Aim 2 c will examine the ability of primary cell cultures derived from the research subject to respond to insulin or lipid incubation. The primary variables are metabolic flexibility in response to glucose + insulin (insulin stimulation of glucose oxidation and lactate production) and metabolic flexibility in response to fat (increase in fatty acid oxidation after 24 hr incubation with fatty acids).

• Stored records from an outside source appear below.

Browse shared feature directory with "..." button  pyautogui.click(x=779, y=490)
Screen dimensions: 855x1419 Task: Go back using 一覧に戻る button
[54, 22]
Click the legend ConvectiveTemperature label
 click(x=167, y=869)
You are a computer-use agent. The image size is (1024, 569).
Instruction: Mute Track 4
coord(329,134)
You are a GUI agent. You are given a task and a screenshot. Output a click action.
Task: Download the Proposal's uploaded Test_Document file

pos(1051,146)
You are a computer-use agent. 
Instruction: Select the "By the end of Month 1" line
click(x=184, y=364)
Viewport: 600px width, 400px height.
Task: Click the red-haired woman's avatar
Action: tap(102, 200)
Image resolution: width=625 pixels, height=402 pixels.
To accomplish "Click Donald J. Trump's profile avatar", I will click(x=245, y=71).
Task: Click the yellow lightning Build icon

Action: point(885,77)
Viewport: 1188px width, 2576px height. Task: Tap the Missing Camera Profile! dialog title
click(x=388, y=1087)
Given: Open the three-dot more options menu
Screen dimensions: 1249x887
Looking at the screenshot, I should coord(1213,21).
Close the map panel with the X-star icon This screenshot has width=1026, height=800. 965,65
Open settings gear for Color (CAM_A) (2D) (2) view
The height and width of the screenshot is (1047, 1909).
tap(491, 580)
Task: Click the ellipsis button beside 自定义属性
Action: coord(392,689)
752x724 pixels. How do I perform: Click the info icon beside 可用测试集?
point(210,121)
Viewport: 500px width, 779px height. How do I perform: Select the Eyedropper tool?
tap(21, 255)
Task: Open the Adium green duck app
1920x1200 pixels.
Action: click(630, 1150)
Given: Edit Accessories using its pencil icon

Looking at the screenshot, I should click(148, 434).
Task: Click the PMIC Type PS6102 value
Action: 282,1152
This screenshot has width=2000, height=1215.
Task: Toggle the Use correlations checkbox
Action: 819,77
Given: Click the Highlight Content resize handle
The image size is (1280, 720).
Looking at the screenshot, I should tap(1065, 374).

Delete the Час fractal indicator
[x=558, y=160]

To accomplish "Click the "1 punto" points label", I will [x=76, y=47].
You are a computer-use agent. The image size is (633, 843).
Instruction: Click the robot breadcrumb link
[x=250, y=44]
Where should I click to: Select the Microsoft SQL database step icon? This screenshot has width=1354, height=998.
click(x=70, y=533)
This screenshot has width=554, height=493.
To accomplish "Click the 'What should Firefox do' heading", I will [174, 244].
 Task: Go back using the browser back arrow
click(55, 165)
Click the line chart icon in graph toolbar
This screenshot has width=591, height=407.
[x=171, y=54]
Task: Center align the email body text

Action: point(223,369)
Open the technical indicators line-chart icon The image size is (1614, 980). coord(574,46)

Aim 3 will determine if an intervention (gastric bypass surgery) which restores metabolic flexibility in severely obese individuals will also reduce dependence on anaerobic glycolysis. Subjects will undergo a glucose clamp and a muscle biopsy before and after the surgery. Primary variables are metabolic flexibility (change in RER in response to glucose + insulin during a clamp), substrate oxidation (NIRS, muscle homogenate oxidation of pyruvate and fatty acids) and in vivo muscle lactate release. Secondary variables are resting/fasting lactate, peripheral and hepatic insulin sensitivity, whole-body acetate oxidation, and metabolic flexibility of cultured muscle cells. The intent of this research is to determine indices of individuals at risk for the subsequent development of obesity.
The focus of this proposal is on overweight (25>BMI<30 kg/m2) subjects, as these individuals exhibit a high risk of becoming obese and/or developing metabolic diseases. We hypothesize that in some overweight individuals there is a ?metabolic program? in skeletal muscle which predisposes them to the development of obesity. Findings may lead to clinical screening tools for determining risk for obesity in non-obese individuals and targeting this group for prevention.